[TASK SET]
A - According to the blog post on failing faster, who made the statement about failing faster during the summit introductions?
B - Decide whether each statement agrees with the blog post on failing faster: (i) The writer first heard the phrase in a Vimeo post by TeamGleason.org. (ii) The writer follows one particular development strategy. (iii) The writer's daughter pointed out that Steve Gleason was posting tweets during the game. Answer yes or no for each and quote the words from the blog post that decide it.
C - Continue the blog post on failing faster, picking up after its final sentence.

[SUPPLIED TEXT]
_ _ _ _ _ _ _
Saturday, January 4, 2014

Fail Faster - Profindity

I think I have found my new motto, "Fail faster." How can I find a solution to a problem? Find and try everything I can think of as quickly as possible. What ever does not work gets thrown out and the best of the solutions that work get kept and aired out.

I first heard this from a Vimeo post by TeamGleason.org during their ALS Summit a few months ago. I was put onto this by my son watching Steve Gleasons's Saints when he told me that Steve was answering and posting tweets during the game between the Saints and the Eagles in Philadelphia. Being the curious sort, and somewhat vaguely aware of ALS, especially knowing that Steven Hawking is disabled due to "something like" ALS. Yes, I am ignorant, Steven Hawking is, after some searching, also afflicted by ALS. I searched around for Steve Gleason and found his website along with his wife's PSA about him and the organization, I watched a bit of the summit's introductions and was immediately stuck by the profound statement of Walter O'Brien of Scorpion Computer Services. He explains that in computer science, the secret to success is to "fail faster" where he implies the two week "sprint" that you hear about in so many bleeding edge development strategies. I don't subscribe to any particular development strategy per se; however, I can agree completely with cutting you loses early and moving on.
_ _ _ _ _ _ _
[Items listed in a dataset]

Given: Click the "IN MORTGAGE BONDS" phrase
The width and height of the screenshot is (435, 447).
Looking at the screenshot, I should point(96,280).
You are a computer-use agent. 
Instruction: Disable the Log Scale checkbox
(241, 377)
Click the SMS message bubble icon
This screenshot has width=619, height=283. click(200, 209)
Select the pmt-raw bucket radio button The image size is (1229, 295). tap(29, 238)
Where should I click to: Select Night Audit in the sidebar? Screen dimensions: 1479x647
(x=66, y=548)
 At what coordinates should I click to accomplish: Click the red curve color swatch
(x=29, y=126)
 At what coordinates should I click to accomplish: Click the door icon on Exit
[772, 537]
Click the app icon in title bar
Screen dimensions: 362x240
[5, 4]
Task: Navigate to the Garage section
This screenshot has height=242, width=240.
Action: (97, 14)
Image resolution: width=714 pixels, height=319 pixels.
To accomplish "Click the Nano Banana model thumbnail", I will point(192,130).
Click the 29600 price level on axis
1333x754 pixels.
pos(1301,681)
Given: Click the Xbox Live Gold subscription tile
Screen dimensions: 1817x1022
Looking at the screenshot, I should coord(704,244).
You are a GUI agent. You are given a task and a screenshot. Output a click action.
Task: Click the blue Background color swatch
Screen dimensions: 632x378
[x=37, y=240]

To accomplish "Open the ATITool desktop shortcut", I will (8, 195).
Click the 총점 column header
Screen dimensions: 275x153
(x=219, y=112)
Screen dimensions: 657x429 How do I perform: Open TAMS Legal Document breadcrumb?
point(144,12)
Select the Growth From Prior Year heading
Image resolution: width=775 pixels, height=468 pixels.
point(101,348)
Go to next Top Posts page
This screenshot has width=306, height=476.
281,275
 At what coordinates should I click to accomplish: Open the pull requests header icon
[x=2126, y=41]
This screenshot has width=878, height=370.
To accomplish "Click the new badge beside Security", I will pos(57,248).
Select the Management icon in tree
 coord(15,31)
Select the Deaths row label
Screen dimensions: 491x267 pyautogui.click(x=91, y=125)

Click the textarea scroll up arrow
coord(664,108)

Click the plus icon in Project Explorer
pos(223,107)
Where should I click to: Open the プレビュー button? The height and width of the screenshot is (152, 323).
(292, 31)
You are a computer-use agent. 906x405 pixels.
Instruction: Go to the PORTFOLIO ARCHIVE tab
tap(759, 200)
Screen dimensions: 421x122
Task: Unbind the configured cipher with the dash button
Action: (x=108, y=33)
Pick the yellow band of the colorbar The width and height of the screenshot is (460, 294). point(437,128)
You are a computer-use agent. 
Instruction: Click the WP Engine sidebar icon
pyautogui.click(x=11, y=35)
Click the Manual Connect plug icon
_ _ _ _ _ _ _
[ANSWERS BELOW]
A - Walter O'Brien of Scorpion Computer Services.

B -
(i) Yes: "I first heard this from a Vimeo post by TeamGleason.org during their ALS Summit a few months ago."
(ii) No: "I don't subscribe to any particular development strategy per se"
(iii) No: "I was put onto this by my son watching Steve Gleasons's Saints when he told me that Steve was answering and posting tweets during the game"

C -
Mr. O'Brien also talks about how anything he works on is new, because, "if it was already done, we would have used the previous system." This is the world I tend to live in with my work. Granted, I do work on projects which require me to maintain equipment to keep the process running; however, many of the things I do enable engineers to accomplish tasks and build things in a way that has never been done before. Now I do not profess to actually know anything; however, what I do have is a broad range experience. I draw on previous experience and build on that to accomplish great things. Which is pretty cool. My favorite projects to date involve working with glass. Whether that be in the form of optical fiber, or thin sheets of glass used in information displays.

Now, I have to admit that I have fallen into the rut of taking a part of a system that is not well suited to the application and working through the problems to "just make it work" without considering that there may be a better solution. Therefore, I am committing to work smarter and identify ways to "fail faster" and get to the best solution to the problem before me instead of wasting my and my customer's time in trying to make a sub-optimal solution work.

Fail Faster, indeed.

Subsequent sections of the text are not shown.